Abstract

The tumor suppressor phosphatase and tensin homologue (PTEN) is involved in cell proliferation, adhesion, and apoptosis. PTEN overexpression in mammary epithelium leads to reduced cell number and impaired differentiation and secretion. In contrast, overexpression of the proto-oncogene Wnt-1 in mammary epithelium leads to mammary hyperplasia and subsequently focal mammary tumors. To explore the possibility that PTEN intersects with Wnt-induced tumorigenesis, mice that ectopically express PTEN and Wnt-1 in mammary epithelium were generated. PTEN overexpression resulted in an 11% reduction of Wnt-1-induced tumors within a 12-month period and the onset of tumors was delayed from an average of 5.9 to 7.7 months. The rate of tumor growth, measured from 0.5 cm diameter until the tumors reached 1.0 cm diameter, was increased from 8.4 days in Wnt-1 mice to 17.7 days in Wnt-1 mice overexpressing PTEN. Here we show for the first time in vivo that overexpression of PTEN in the Wnt-1 transgenic mice resulted in a marked decrease in the insulin-like growth factor (IGF)-I receptor levels leading to a reduced IGF-I-mediated mitogenesis.

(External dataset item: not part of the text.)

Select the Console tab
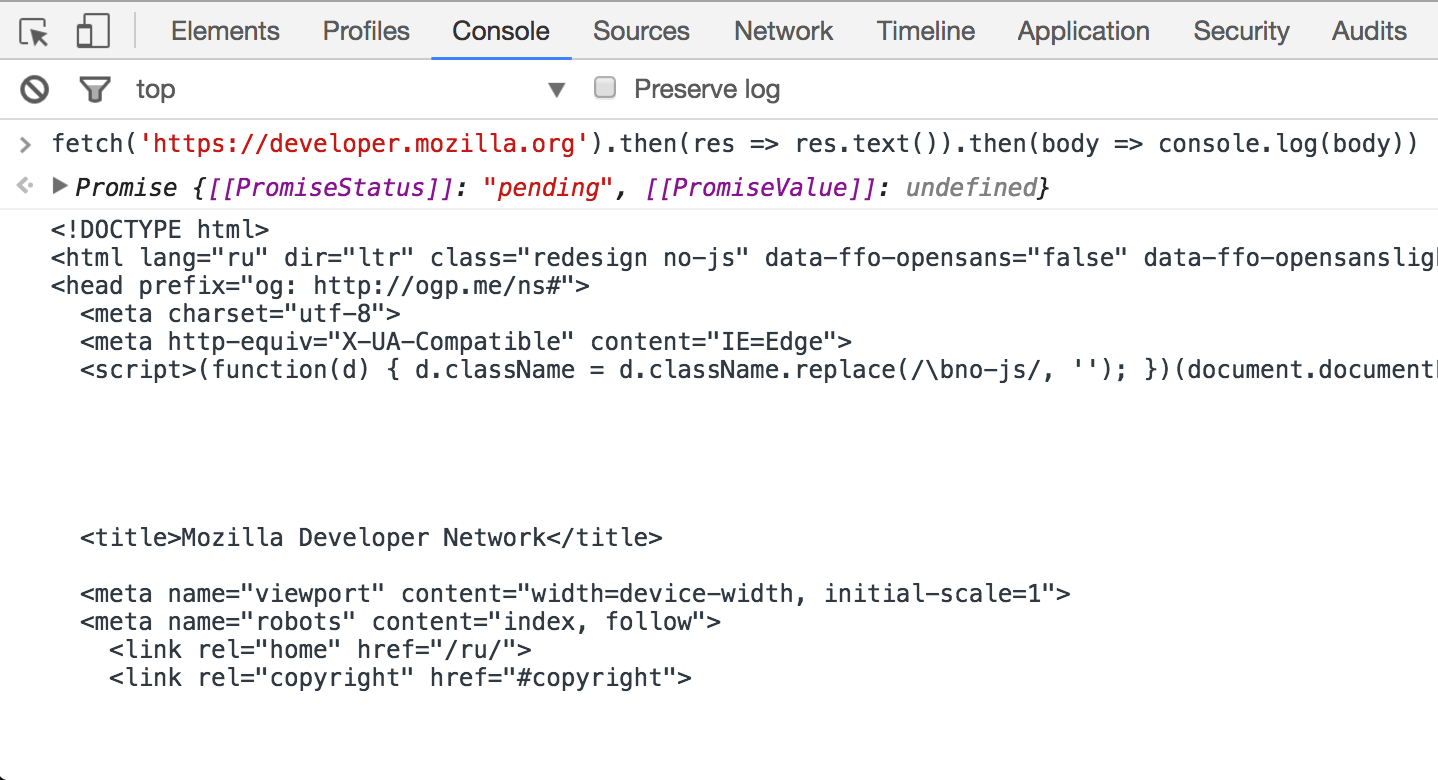click(x=500, y=31)
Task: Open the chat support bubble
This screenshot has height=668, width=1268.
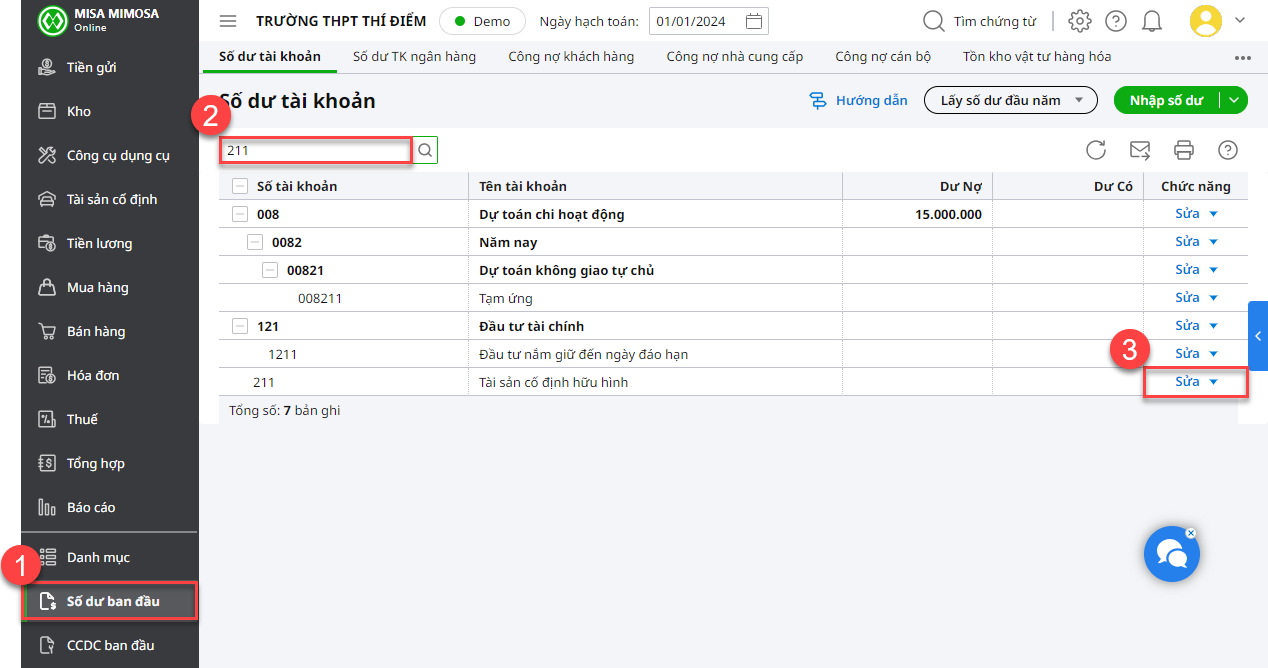Action: coord(1171,553)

Moreover, the percentage of BrdUrd-positive epithelial nuclei was decreased by 48%. beta-Catenin immunoreactivity was significantly decreased and the percentage of signal transducer and activator of transcription 5a (stat5a)-positive mammary epithelial cells was increased by 2-fold in Wnt-1 mice overexpressing PTEN. The present study shows that PTEN can partially inhibit the Wnt-1-induced mammary tumorigenesis in early neoplastic stages by blocking the AKT pathway and by reducing the IGF-I receptor levels in mammary gland. This study identifies the PTEN as a therapeutic target for the treatment of mammary cancer and presumably other types of cancer.